More on that in a moment. On the side, X thinks to find some inconsistency in the matter of translation use, as though I do as he does (quoting translations to prove a point without concern for anything else) but the best he seems able to do is find ONE place, eight or more years ago, where he thinks I referred to the NIV translation of Genesis 10:5 to "explain" the inconsistency of the biblical claim in this chapter that nations and tribes of the earth spoke different languages, whereas the next chapter tells the Tower of Babel myth in which it was claimed that the whole earth spoke the same language until Yahweh "confounded" their language. He does not describe this usage of mine at all, and it's easy to see why, for here is what I said:

How can this be so, since Babel was yet in the future and there was still one language? Modern translations make this a parenthetical note, an expression of what would take place - not an event that was presently in effect.

So in fact this isn't even a matter of what a word means, as it is here; it is a matter of punctuation -- something the Hebrew text lacked! The one example X offers up of my alleged "inconsistency" isn't even applicable to the case at hand.
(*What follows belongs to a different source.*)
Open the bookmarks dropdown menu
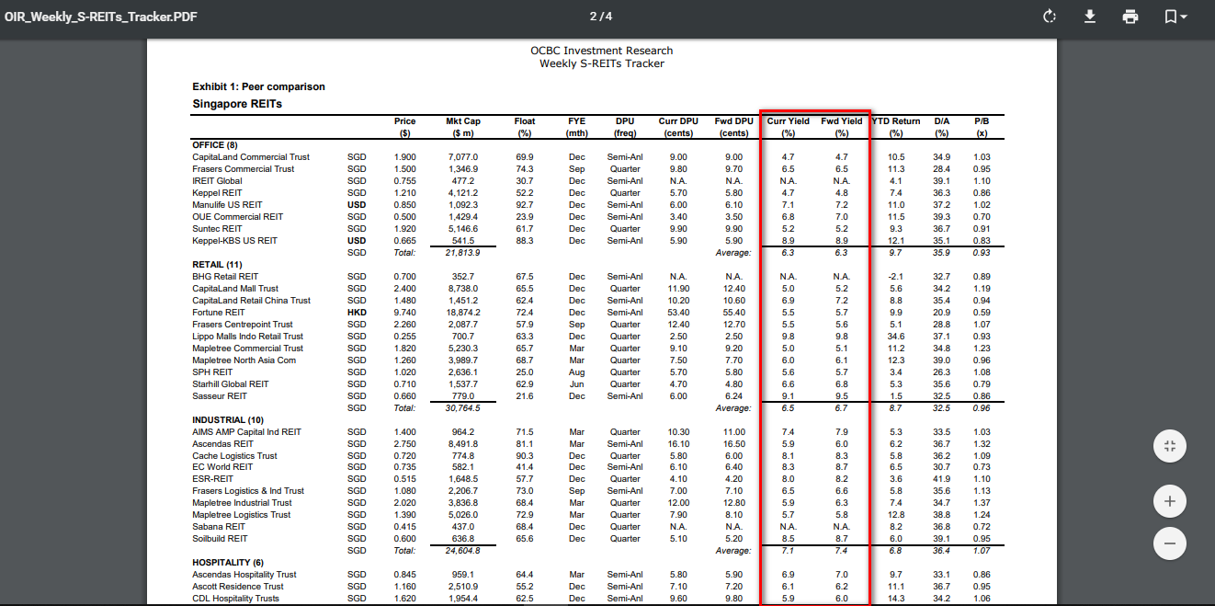tap(1175, 17)
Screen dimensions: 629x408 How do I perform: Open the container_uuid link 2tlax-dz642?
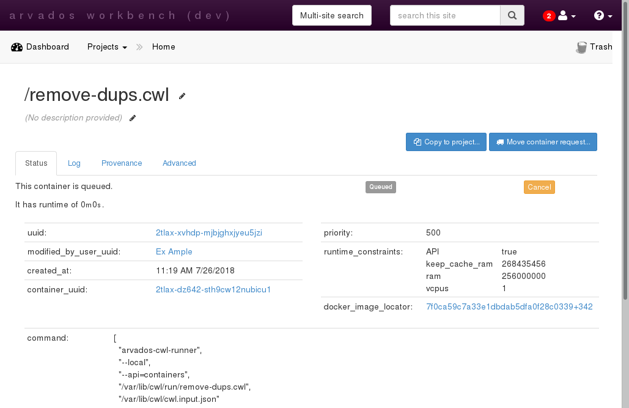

Now back to guilt and shame. We saw of course that X was soundly corrected by Rohrbaugh (via Kesler) on this issue; X knowing little of the difference between the two estimates that there "seems to be an overlapping of these emotions, which makes it difficult to imagine someone's experiencing the one without experiencing at least some of the other." He is right about overlapping; the difference, as has been noted in links and material above, and as he even admits to an extent, is that shame is caused by external vectors whereas guilt is the result of an internal vector (what we call "conscience") that developed as a result of the ability to introspect at leisure. Of course we have not lost shame as a reaction when we developed into a guilt society; but shame societies nevertheless remain without a concept of "conscience" guilt (as our native informant from China told us above). X may "find it hard to imagine that someone could feel shame without also feeling guilt" but that is no more than a problem of his limited imagination and experience. One supposes next that X will try the same tack another ignorant reader once did, suggesting that these people had guilt in reality, but suppress it; or that people like our Chinese informant are liars, etc. No doubt some such bigoted retort will emerge from behind X's white sheet, but it remains that for texts like 1 Tim. 1:9, "hold faith and a good conscience," Paul refers not to some internal Jiminy Cricket, but a moral sense that Timothy acquired from external vectors (his family, peer group, etc.) and which would continue to be his moral motivation in the days ahead. Searing of conscience would result in inability to feel shame, not guilt.

X briefly alludes to the Abiathar issue (one which he quit in disgrace on, thanks, I'd say, to this very subject; his objections were fully and already answered in a reply he continues to ignore) and then we are back to X spitting hayseed at his betters again, even repeatedly spelling Malina's name wrong after a certain point ("Molina") and committing again and again the serious mistake of reading guilt into the Biblical text. Once again, there is no need to reply to each specific example, for X remains amply refuted by his inability to come with any material of authority (and his alleged "rebuttal" to the high/low context issue has also stood answered here for an extended period, and we are still waiting for his answer to that; and there is already an answer present on-site to his "Roman time" diatribe -- he can find it himself, since it will engender his obsession and make him healthier). A Skeptical advisor who suggests that X is not worthy of my attention I daresay is correct -- then again, minimum force jobs like these and minimum force subjects like X whose main skill is blowing hard don't require a lot of attention.